Dave Wilton has a Big List entry tracing the history of the word callow:
Callow is a word that dates back to the beginnings of the English language, but it has shifted in meaning significantly over the past eleven-hundred years. Today it means inexperienced or naive, and it often appears in the phrase callow youth. But way back when it was associated with aging, for in Old English the word calu meant bald. […] The meaning of callow remained stable through the Middle English period, but in the late sixteenth century the word began to be applied to young birds, who were unfledged, that is without feathers. […] And by the end of the seventeenth century, callow was being used to refer to young and naïve people without allusion to fledgling birds. […] This inexperienced sense would quickly overtake the bald sense, driving the latter out of the language.

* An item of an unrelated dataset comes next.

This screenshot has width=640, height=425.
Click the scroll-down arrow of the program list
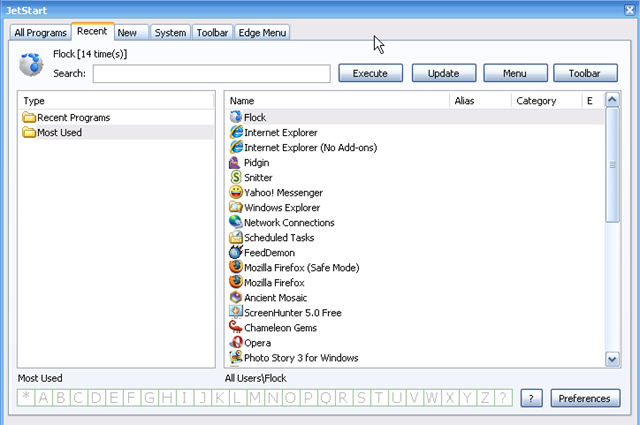[612, 358]
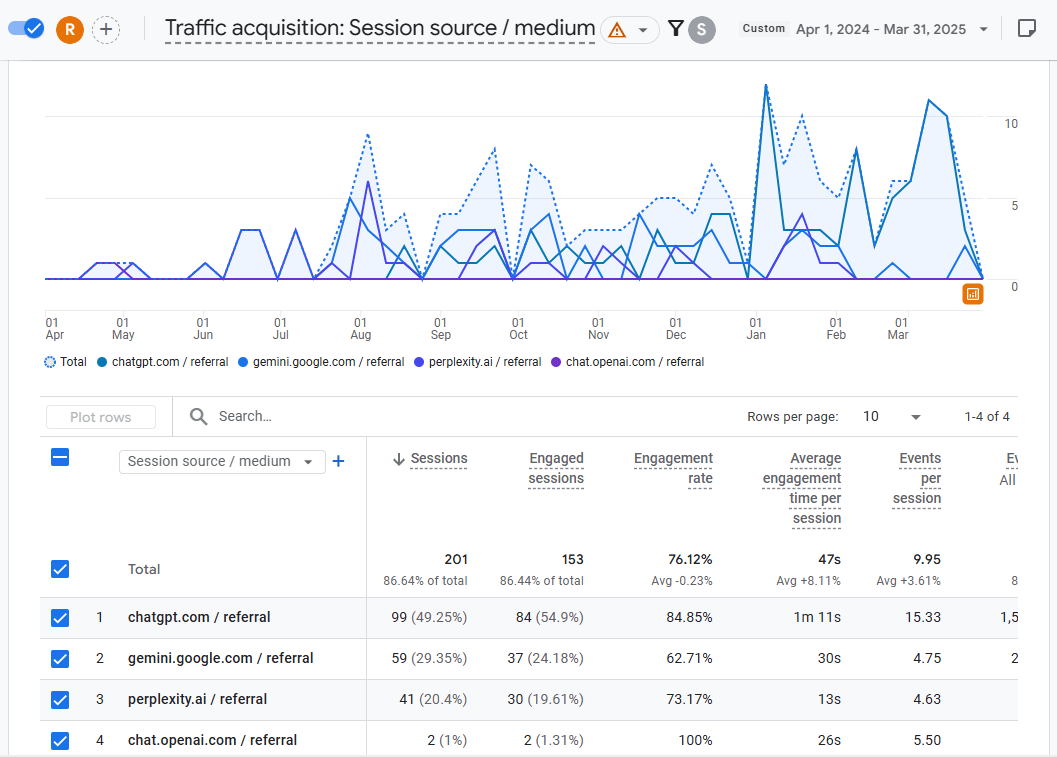Click the search magnifier icon

click(x=199, y=416)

I’ll add this to my stock of ammunition to be used against those who object to semantic change (my go-to example has been bead, originally ‘prayer’): “Oh, so you think callow should only mean ‘bald,’ then?”

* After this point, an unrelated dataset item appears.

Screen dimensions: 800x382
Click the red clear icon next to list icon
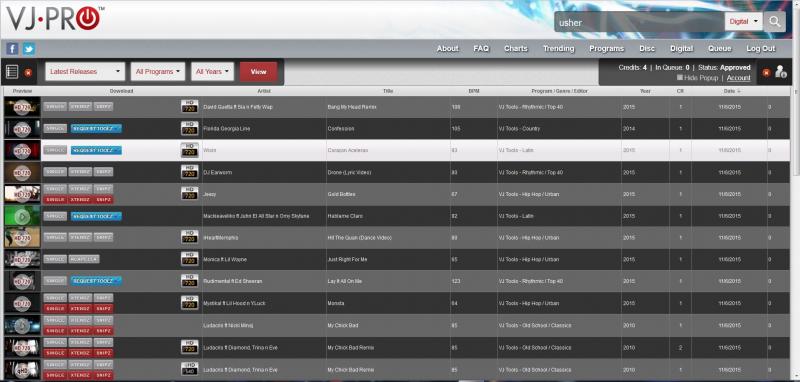tap(28, 72)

I was wondering if it was related to Russian голый ‘naked’; Wiktionary says yes, but the OED (entry revised 2016) is more cautious:
Cognate with Middle Dutch calu, cāle (Dutch kaal), Middle Low German kale, Old High German kalo (Middle High German kal, German kahl); further etymology uncertain.
Notes
Further etymology
Perhaps < the same Indo-European base as Old Church Slavonic golŭ naked, bare, or perhaps an early borrowing into Germanic of classical Latin calvus bald (see calvity n.).